*Work task*:
Identify all lines of the data containing the string "agent" and copy them.

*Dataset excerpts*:
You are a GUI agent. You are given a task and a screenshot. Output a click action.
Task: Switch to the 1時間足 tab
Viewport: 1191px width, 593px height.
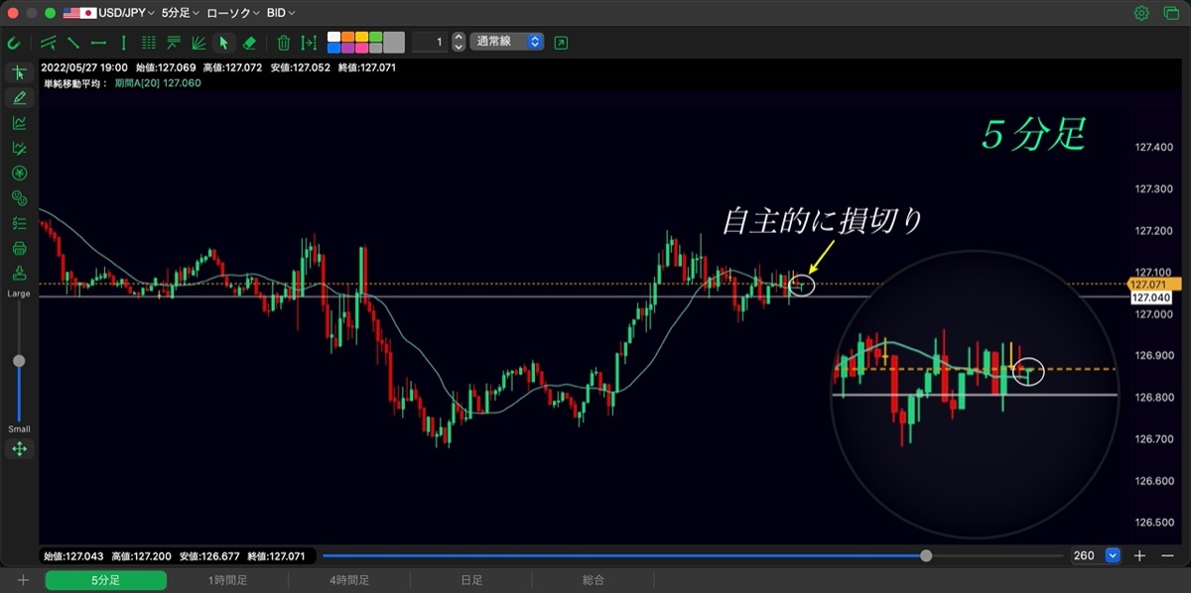227,580
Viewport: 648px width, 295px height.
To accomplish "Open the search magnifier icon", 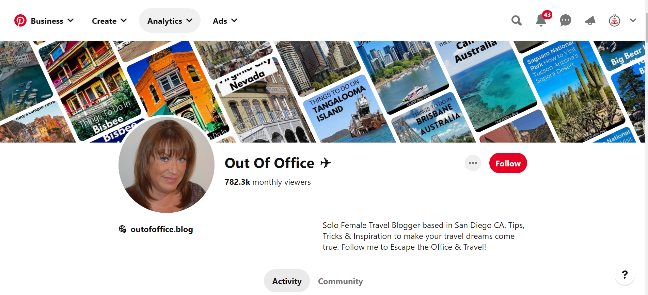I will (516, 21).
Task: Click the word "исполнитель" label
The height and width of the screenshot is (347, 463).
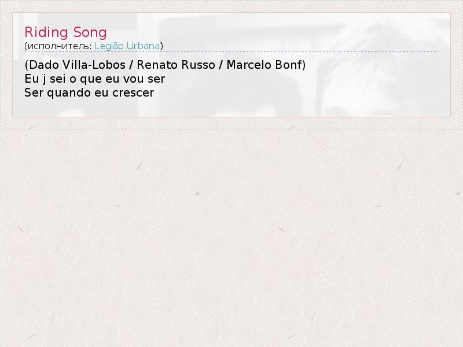Action: tap(60, 46)
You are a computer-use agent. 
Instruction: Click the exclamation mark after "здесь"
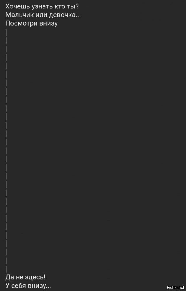44,277
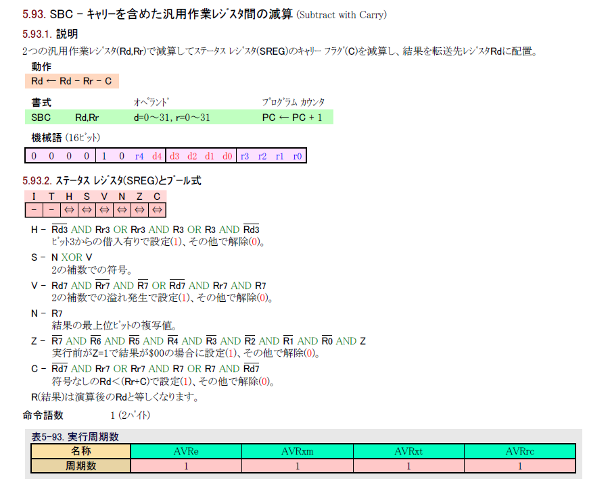
Task: Click the PC ← PC + 1 text
Action: click(292, 118)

*Task response*:
You are a GUI agent. You are given a task and a screenshot. Output a click action.
You are a computer-use agent. 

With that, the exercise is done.